-- REQUIREMENT --
Pick up the conference talk transcript on the future treatment of endometriosis, below, and extend it from its last line onward.

START EXTRACTED TEXT

Endometriosis Foundation of America
Endometriosis 2013 / Beyond Molecules and Robotics - the Future Treatment of endometriosis
Ceana Nezhat, MD
Thank you very much Mr. Chairman and thank you for all of you for staying here late in the afternoon. It is a beautiful day today. And, of course, thank you Dr. Seckin for the kind invitation to be here with you.
I am amongst a distinguished audience and it would very hard, especially being the last speaker, to come and summarize. But as I was sitting in the back and Sarper who is managing Twitter, he said about 300 people are following these meetings. So in addition to you being here there are about 300 people on-line following us.
To make that one including incorporating the questions and answers I would like you to look at these questions, endometriosis, adenomyosis, endosalpingiosis, suture granuloma and adenocarcinoma. I am going to show you this video and I want you to give me the diagnosis and tell me what you think. If you look here, this lady had pain. They told her she had uterine prolapse, so she had uterosacral ligament plication. This is a lesion here. As you see here when we do the excision this other suture material here is on the margins of the lesion being excised. Seizing the posterior cul-de-sac the rectum is here. This is the suture and these are the lesions. Going back to the question tell me which one you think it is; the ones who think this is endometriosis raise your hands, okay; adenomyosis; endosalpingiosis; suture granuloma, two, three, four, five; cancer, does anybody think it is cancer? We have a pathologist here and you had a beautiful pathological presentation by Dr. Ayhan. This was adenocarcinoma. So looks can be deceiving. Look here, you had these sutures were placed on the...of adenocarcinoma. Actually I did the frozen section when I did this surgery. It came back endometriosis.
Audience Member: Did you go underwater?

END EXTRACTED TEXT
START RECORDS SHOWN

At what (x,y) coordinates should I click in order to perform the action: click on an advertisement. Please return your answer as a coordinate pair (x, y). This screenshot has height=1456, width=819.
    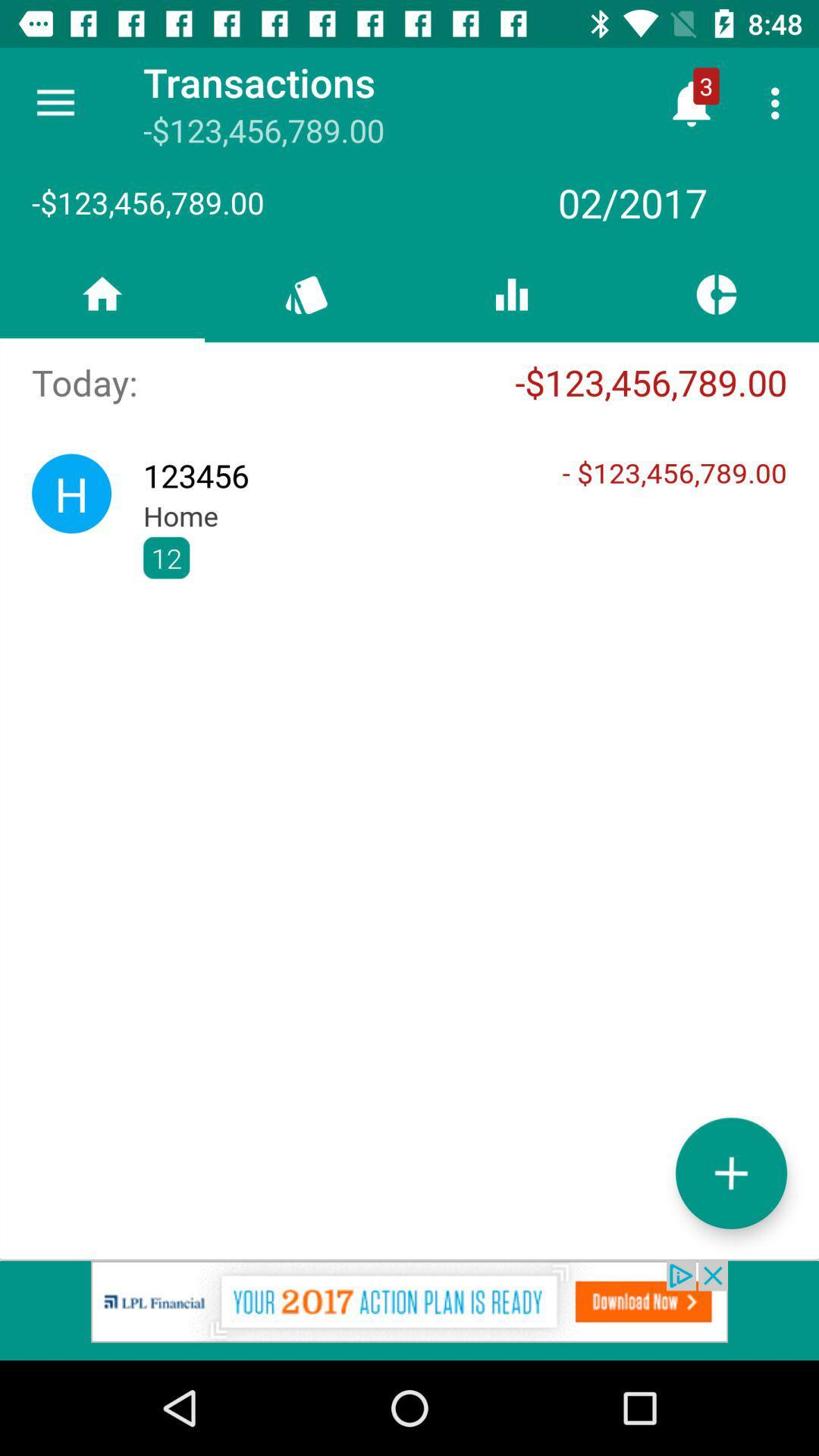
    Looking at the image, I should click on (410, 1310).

END RECORDS SHOWN
START RECORDS SHOWN

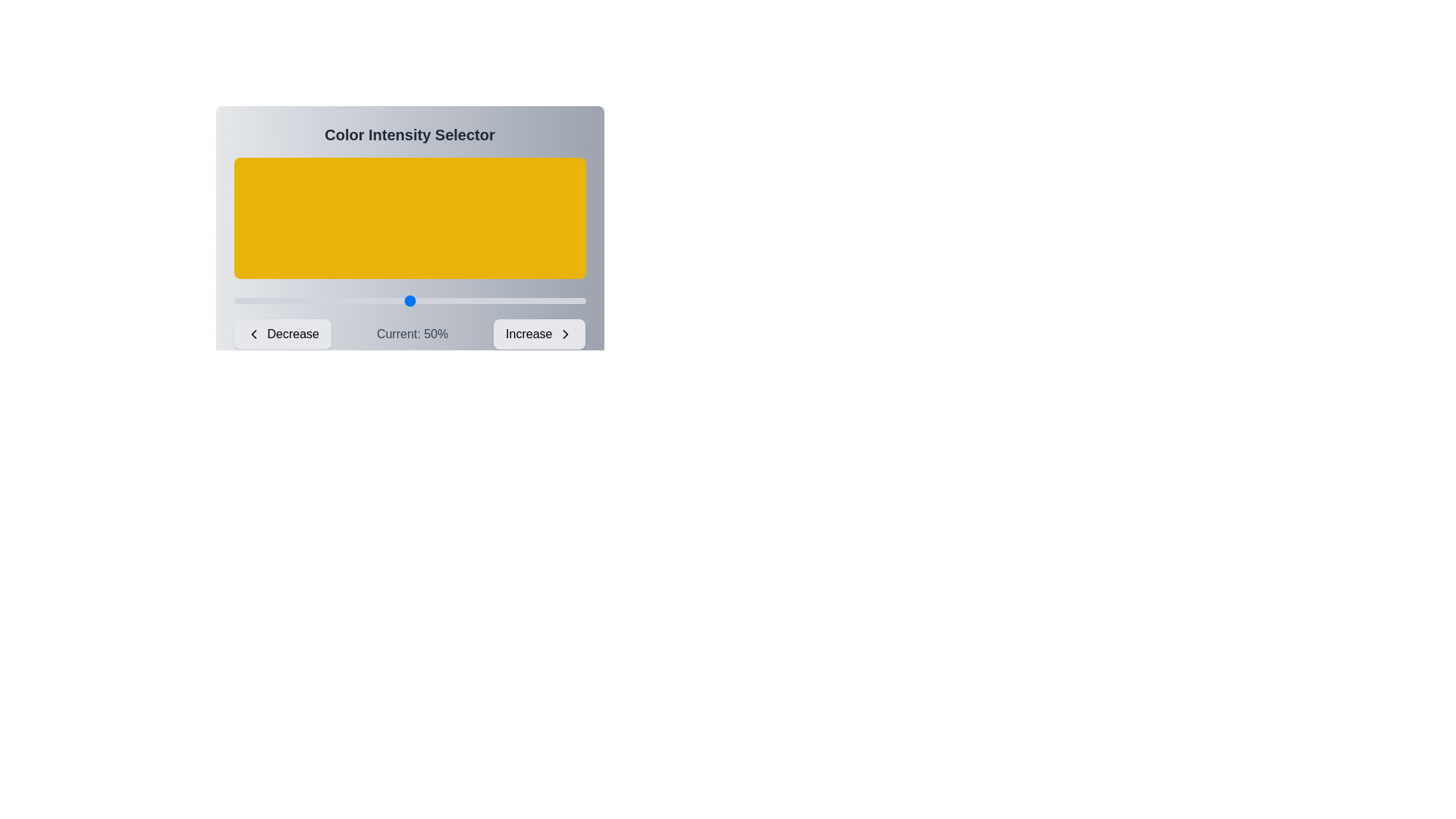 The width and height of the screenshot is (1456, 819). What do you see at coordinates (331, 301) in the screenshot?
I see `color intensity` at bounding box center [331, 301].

END RECORDS SHOWN

-- OUTPUT BELOW --
Ceana Nezhat: It was the final pathology that came back adenocarcinoma, so we cannot really always look at what we see here. There is an old saying, it says, "The eyes do not see what the mind does not see". This is another one, I would like you to give me the diagnosis. The same diagnosis, you look here we have the fuse ascities, we aspirate the ascities, these are the lesions, cystic lesion, epithelial lesion...this is the bowel and these are all the lesions you look down around here. What do you think these are? Going back to the same question, like Dan Martin you can have two diagnoses now; he said you can have two. Which one?
Audience member: The C and the E?
Ceana Nezhat: C and E and the salpingiosis and adenocarcinoma, anybody else? This was actually pure endometriosis and adhesion. Ascities everything typical like cancer, the other one, everything typical like suture... You have heard these phenomenal talks today and we have heard a lot of good data. But Sarper said there was no controversy, everything was following, so I am going to create a little controversy for us.
This is endometriosis and endometriosis is an enigmatic disease. It is not one disease. It is a process and it involves any part of the body. Practically if you look at this slide show this is the diaphragm. Practically any part of the body, this is the ureter that almost was choked and people have lost a kidney because of endometriosis.
I do work with different companies but mainly in education and product development. There is no financial relationship to my talk and my conflict.
You have heard about overview on endometriosis. What I would like to focus on is pelvic pain, infertility, malignancy and see where we go in the future. Two things we know for fact today, everything else is suggestion. Endometriosis is estrogen dependent, progesterone resistant and it is an inflammatory disorder. This is a fact. The other one unfortunately from the time of the first symptom to diagnosis it takes eight to 11 years. So we are behind in assessing endometriosis. You have heard all of this that it could be retrograde menstruation, colonic metaplasia, immune dysfunction, environmental triggers. We know for a fact dioxin, we know that of DES patients who have been exposed to DES that 80 percent have endometriosis. Congenital anomalies; one question, almost all women have retrograde menstruation sometime in their lives. But why do not all of them have endometriosis?
We credit Sampson for retrograde menstruation but actually Sampson is the one who opened our eyes for us that if you suspect endometriosis look for extragenital endometriosis.
Historically 236 years before Sampson, Ruysch described retrograde menstruation. So it goes way back.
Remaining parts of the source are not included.